### Excerpted passage
PIPELINES

CREATE PIPELINE: Real-Time Streaming and Exactly-Once Semantics with Kafka

Floyd Smith

In this presentation, recorded shortly after MemSQL introduced MemSQL Pipelines, two MemSQL engineers describe MemSQL’s underlying architecture and how it matches up perfectly to Kafka, including in the areas of scalability and exactly-one updates. The discussion includes specific SQL commands used to interface MemSQL to Kafka, unleashing a great deal of processing power from both technologies. In the video, the MemSQL people go on to describe how to try this on your own laptop, with free-to-use MemSQL software.

Introduction to MemSQL: Carl Sverre

I want to start with a question. What is MemSQL? It’s really important to understand the underpinnings of what makes Pipeline so great, which is our MemSQL distributed SQL engine.

There are three main areas of MemSQL that I want to talk about really briefly. The first area of MemSQL is that we’re a scalable SQL database. So if you’re familiar with MySQL, Postgres, Oracle, SQL Server, a lot of our really awesome competitors, we are really similar. If you’re used to their syntax, you can get up and running with MemSQL really easily, especially if you use MySQL. We actually have followed their syntax very similarly, and so if you already used MySQL, you can pretty much drop in MemSQL in place, and it just works.

### Stored data
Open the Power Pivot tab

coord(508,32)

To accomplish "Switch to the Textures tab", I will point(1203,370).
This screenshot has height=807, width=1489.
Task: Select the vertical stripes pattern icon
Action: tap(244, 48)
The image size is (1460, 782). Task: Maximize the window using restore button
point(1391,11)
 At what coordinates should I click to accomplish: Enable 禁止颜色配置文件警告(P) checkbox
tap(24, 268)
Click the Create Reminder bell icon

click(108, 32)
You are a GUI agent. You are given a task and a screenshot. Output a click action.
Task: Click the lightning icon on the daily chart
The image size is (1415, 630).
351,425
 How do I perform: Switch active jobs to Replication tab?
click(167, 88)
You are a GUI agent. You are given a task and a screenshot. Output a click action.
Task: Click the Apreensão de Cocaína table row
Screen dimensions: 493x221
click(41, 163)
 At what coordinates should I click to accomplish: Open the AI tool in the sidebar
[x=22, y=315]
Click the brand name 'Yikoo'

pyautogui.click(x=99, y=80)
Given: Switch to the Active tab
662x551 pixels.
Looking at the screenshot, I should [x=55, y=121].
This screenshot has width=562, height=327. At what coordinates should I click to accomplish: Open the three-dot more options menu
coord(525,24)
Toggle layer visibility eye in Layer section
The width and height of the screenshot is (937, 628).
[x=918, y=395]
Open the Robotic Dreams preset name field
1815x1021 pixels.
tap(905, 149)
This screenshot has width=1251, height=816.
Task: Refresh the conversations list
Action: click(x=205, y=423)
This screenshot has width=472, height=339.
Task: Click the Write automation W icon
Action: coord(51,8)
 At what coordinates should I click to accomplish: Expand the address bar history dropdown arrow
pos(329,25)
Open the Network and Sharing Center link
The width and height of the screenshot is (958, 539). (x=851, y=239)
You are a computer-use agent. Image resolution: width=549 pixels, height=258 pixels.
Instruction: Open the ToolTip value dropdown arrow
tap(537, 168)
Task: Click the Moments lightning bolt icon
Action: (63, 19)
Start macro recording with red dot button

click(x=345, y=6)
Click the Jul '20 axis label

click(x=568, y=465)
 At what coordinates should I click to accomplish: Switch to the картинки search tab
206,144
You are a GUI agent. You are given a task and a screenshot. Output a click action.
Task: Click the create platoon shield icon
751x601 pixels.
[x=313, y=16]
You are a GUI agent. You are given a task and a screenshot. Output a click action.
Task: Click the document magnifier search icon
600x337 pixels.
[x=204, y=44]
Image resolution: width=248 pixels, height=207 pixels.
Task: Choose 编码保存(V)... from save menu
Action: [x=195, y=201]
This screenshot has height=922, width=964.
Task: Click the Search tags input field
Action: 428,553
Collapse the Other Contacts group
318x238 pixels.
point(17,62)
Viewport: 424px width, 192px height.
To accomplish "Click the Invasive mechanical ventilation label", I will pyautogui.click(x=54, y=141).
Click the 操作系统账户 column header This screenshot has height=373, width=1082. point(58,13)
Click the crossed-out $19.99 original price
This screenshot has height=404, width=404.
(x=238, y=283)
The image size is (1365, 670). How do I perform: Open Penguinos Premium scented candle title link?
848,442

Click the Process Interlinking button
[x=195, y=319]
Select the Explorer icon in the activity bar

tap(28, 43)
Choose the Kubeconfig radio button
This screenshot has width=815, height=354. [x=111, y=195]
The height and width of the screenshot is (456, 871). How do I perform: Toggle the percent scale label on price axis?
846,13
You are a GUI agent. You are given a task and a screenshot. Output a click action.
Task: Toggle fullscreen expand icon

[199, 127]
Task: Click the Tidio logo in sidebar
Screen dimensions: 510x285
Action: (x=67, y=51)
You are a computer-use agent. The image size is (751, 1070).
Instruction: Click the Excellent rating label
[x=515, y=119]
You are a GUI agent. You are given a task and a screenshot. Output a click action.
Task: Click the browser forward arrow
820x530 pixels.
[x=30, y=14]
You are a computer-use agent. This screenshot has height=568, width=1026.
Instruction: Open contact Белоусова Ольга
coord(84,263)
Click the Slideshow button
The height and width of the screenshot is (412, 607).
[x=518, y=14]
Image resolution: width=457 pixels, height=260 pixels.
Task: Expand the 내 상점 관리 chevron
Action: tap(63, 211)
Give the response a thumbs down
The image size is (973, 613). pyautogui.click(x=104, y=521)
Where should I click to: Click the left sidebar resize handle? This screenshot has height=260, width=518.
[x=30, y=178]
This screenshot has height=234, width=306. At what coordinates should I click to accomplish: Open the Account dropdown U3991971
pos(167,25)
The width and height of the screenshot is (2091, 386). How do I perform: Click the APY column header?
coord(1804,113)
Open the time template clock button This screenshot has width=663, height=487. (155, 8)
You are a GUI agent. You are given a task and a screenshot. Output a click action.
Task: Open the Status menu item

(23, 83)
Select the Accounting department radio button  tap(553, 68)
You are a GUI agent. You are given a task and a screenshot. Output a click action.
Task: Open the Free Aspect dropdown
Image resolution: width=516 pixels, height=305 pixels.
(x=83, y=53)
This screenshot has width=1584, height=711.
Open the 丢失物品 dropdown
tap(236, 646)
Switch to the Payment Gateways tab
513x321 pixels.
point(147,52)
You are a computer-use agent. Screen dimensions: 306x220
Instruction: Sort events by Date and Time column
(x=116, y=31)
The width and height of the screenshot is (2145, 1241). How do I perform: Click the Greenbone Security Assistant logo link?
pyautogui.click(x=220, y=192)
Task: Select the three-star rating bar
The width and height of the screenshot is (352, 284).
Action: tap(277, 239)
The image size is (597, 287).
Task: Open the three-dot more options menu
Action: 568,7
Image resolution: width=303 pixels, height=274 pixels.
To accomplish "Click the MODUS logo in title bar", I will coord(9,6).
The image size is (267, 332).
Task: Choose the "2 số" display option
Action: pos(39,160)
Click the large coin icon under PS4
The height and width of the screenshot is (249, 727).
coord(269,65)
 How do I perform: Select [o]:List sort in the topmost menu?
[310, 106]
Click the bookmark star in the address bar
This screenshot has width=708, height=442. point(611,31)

### Written instruction
Reproduce the stretch of the MemSQL Pipelines article from "CREATE PIPELINE: Real-Time" through "distributed SQL engine.", switching each "Kafka" to "Pulsar".

### Reply to the task
CREATE PIPELINE: Real-Time Streaming and Exactly-Once Semantics with Pulsar

Floyd Smith

In this presentation, recorded shortly after MemSQL introduced MemSQL Pipelines, two MemSQL engineers describe MemSQL’s underlying architecture and how it matches up perfectly to Pulsar, including in the areas of scalability and exactly-one updates. The discussion includes specific SQL commands used to interface MemSQL to Pulsar, unleashing a great deal of processing power from both technologies. In the video, the MemSQL people go on to describe how to try this on your own laptop, with free-to-use MemSQL software.

Introduction to MemSQL: Carl Sverre

I want to start with a question. What is MemSQL? It’s really important to understand the underpinnings of what makes Pipeline so great, which is our MemSQL distributed SQL engine.